A gratuitidade e igualdade de todos na Saúde, que o gigantesco SNS "garante", foi e é uma fantasia voluntarista para a qual só houve dinheiro enquanto o crédito não acabou. Agora é a ressaca, o tempo dos cortes.
Pensando o que penso, deveria talvez estar contente com isto: és embirrento, não és hipocondríaco, ou simplesmente tens saúde? Pois então o Estado exclui-te da lista. Se a ela quiseres regressar, tás quilhado, man, que a Administração tem para ti um mar de papéis e incómodos: no fim da via dolorosa, pode ser que haja ainda um médico ronhoso, com vagas.
O SNS era inviável a prazo, mas coerente. Esta iniciativa de Leal da Costa, o homem fatal do asneirol contumaz, vem remendar um tecido roto. Não se remendam tecidos rotos: deitam-se fora.
Há dias, a propósito de uma carta de um senhor de um Observatório (a palavra faz-me instintivamente apalpar a magra carteira de contribuinte desconfiado) pronunciei-me com profundidade e acerto sobre o Serviço Nacional de Saúde. Confesso que a profundidade não era tal que requeresse, digamos assim, escafandro, e o acerto resulta de uma opinião que, ainda que me mereça o maior respeito, não é completamente isenta, e que é a minha própria.

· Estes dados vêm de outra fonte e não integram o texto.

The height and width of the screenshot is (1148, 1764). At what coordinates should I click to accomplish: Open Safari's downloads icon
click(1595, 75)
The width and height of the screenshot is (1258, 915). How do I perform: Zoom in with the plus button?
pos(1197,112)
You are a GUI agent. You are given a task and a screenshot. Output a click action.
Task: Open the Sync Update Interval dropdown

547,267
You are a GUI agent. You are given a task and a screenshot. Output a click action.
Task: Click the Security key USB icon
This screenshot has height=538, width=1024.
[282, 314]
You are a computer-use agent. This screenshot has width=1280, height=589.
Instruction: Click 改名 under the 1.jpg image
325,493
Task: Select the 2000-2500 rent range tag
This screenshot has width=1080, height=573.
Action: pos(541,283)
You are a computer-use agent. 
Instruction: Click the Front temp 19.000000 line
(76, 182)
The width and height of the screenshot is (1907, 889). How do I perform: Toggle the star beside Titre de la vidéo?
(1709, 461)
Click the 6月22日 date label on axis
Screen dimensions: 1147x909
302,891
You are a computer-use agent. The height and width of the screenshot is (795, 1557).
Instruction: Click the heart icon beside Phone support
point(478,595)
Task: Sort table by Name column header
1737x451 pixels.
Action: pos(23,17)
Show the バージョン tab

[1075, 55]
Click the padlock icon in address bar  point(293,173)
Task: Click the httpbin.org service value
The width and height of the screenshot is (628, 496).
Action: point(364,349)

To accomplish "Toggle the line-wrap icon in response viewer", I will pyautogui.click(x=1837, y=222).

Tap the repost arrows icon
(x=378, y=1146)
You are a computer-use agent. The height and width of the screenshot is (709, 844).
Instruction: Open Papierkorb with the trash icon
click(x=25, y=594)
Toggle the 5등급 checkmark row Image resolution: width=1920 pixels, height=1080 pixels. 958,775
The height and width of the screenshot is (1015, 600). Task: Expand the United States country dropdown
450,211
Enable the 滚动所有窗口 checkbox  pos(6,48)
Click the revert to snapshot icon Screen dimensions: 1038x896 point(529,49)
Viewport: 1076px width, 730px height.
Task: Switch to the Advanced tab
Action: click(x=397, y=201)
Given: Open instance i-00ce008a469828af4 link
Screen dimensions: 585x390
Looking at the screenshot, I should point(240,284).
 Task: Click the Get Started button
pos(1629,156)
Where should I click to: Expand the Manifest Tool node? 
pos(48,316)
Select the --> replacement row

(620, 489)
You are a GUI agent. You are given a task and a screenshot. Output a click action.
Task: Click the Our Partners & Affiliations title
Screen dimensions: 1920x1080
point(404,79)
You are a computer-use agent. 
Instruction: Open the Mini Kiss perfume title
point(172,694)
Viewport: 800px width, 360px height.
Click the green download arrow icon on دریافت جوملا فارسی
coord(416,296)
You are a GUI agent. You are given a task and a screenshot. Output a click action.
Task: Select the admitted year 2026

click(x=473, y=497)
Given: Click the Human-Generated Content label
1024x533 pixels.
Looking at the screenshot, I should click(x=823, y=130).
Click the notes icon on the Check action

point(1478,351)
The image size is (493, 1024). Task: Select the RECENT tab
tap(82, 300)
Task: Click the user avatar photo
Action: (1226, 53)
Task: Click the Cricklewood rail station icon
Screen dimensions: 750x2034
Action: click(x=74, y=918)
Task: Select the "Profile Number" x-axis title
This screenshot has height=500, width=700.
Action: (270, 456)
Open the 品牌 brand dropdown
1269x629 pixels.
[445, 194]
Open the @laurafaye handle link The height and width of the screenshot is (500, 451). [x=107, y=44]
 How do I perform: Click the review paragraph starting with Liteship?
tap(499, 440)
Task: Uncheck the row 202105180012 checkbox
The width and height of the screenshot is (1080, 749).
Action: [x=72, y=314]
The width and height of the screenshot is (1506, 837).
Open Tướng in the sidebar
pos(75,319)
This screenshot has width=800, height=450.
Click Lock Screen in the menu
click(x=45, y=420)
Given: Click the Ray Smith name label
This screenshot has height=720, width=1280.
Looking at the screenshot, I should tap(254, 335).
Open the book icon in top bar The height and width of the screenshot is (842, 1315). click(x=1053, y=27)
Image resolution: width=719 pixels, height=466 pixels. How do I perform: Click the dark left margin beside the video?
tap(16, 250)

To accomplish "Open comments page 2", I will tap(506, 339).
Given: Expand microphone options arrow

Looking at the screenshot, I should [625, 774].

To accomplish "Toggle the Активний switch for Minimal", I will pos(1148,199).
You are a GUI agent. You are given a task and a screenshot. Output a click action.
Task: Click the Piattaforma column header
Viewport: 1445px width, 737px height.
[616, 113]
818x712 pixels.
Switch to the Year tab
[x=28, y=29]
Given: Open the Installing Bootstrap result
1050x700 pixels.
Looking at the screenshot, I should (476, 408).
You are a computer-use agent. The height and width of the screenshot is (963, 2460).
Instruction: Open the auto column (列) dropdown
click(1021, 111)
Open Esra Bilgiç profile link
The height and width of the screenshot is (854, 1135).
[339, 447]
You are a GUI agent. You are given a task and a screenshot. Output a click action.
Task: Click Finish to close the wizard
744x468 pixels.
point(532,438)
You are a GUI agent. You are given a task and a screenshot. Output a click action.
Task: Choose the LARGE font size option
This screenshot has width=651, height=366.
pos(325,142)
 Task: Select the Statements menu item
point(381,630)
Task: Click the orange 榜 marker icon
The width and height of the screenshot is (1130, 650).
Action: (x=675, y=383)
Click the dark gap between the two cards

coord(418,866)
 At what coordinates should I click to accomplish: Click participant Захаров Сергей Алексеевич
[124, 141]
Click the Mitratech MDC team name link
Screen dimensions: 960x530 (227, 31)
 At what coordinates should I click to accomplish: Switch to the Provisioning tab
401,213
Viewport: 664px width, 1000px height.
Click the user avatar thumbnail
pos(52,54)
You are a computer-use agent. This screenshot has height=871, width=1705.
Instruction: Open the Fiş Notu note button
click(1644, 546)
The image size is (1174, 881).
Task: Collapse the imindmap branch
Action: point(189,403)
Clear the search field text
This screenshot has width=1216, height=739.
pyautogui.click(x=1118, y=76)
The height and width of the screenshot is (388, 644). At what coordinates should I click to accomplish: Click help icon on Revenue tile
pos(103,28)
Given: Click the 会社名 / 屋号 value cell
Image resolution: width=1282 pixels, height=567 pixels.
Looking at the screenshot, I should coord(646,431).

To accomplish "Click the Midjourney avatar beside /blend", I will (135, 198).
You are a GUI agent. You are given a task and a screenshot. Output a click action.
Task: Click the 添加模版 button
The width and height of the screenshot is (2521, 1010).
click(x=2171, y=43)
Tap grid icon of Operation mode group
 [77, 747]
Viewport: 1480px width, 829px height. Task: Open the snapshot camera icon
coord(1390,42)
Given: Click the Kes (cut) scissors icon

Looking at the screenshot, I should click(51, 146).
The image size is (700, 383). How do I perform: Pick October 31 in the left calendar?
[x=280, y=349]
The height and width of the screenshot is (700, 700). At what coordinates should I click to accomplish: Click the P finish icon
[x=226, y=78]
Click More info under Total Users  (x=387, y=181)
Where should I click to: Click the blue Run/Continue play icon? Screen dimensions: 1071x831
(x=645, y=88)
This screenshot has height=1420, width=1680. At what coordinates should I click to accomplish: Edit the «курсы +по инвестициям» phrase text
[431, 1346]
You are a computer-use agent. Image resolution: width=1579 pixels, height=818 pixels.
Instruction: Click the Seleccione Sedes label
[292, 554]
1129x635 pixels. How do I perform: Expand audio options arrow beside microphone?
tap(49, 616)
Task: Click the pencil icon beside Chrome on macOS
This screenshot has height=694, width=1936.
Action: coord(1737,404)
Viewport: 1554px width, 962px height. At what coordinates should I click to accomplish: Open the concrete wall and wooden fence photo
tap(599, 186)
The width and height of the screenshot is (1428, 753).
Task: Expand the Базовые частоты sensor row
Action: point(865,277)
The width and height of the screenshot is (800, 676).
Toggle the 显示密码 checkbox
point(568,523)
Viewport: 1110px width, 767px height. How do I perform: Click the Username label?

Noutro blogue onde também publiquei o texto, um leitor empenhou-se em demonstrar, com pertinácia e arreganho (e só por me ter dado o pretexto para usar estas duas refulgentes palavras já lhe estou grato) a superioridade do sistema público, referindo, entre outros argumentos, que nos E.U.A. os indicadores de saúde não são tão bons como os dos países onde há sistemas públicos do género do nosso, e que não notava nenhuma diferença sensível de tratamento entre o público e o privado, a julgar pela experiência pessoal que tinha.
A esses argumentos, e outros, respondi o que entendi.
Sucede que ontem li este post de Joaquim Couto e, curioso, segui o link que lá vem. A história é arrepiante, e consiste na eutanásia de 130.000 idosos por ano, no Reino Unido, por sofrerem de doenças que, aparentemente com ligeireza, são consideradas incuráveis. O "tratamento" liquida as pessoas, em média, em 33 horas.
Não pretendo sobre isto formular juízos definitivos, o assunto é certamente complexo e uma notícia de jornal vale o que vale. Mas não creio que vá haver grande escândalo: é um "serviço nacional", é público, é apresentado há muito como uma conquista e um triunfo - uma bandeira, em suma.
Imaginemos por um instante que a mesmíssima notícia dissesse respeito a uma cadeia de hospitais de um qualquer grupo privado. Assassínios em massa, investigações, processos-crime, detidos, escândalo, o diabo a quatro, não é verdade?
Não vemos nem ouvimos apenas com os olhos e os ouvidos, o preconceito distorce a imagem e o som: eutanásia em nome do interesse público - discretamente aborrecido; em nome da eficiência económica e do lucro - criminoso.